Captain Awkward is wonderful as an advice columnist. She gets right to the point, but she shows endless compassion for the letter writers. She gives great scripts for difficult situations, and her GIF game is on point. I know she gets burned out from all the shittiness she reads (understandably), but she doesn’t let it show in her answers. One thing she’s pushing back on is the idea that relationships take work. Or rather, the kind of work they take.
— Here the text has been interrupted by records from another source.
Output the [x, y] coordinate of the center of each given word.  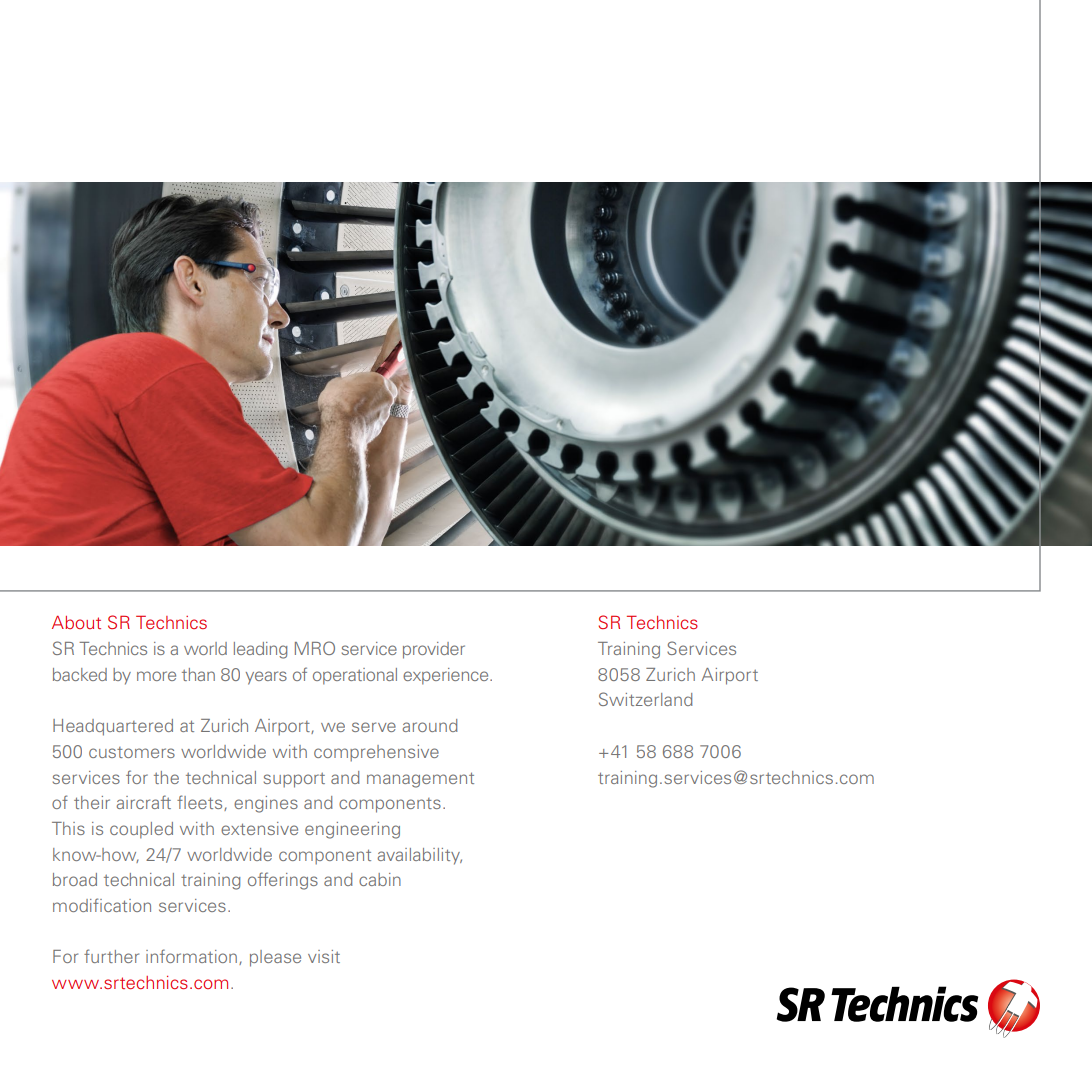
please [275, 958]
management [420, 780]
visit [324, 956]
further [111, 956]
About [76, 622]
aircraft [143, 802]
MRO [315, 648]
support [294, 780]
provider [434, 650]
In another letter, the letter writer (LW) details all the recent problems and how her girlfriends are like, “At least you have a boyfriend”, when it’s clear that he’s just not into her any longer, and Captain Awkward said this:
There’s this Hollywood & Glossy Magazine narrative we have that privileges having a (heterosexual) relationship over being alone (no matter the quality of the relationship) and that puts it on the woman to do the emotional work of keeping the relationship together by having the big serious talks and speaking up about feelings and stuff. And I use the word “work” on purpose. We hear that “relationships take work” and what they mean is “women’s work” – the work of reading magazine quizzes and carrying the emotional water and looking pretty all the time and finding ways to “drive him wild” in bed and cooking new recipes and making excuses.
The commentariat is all over it, saying it shouldn’t be work in the ‘I hate my job and have to do it’ kind of way, and it should be work that both partners participate in.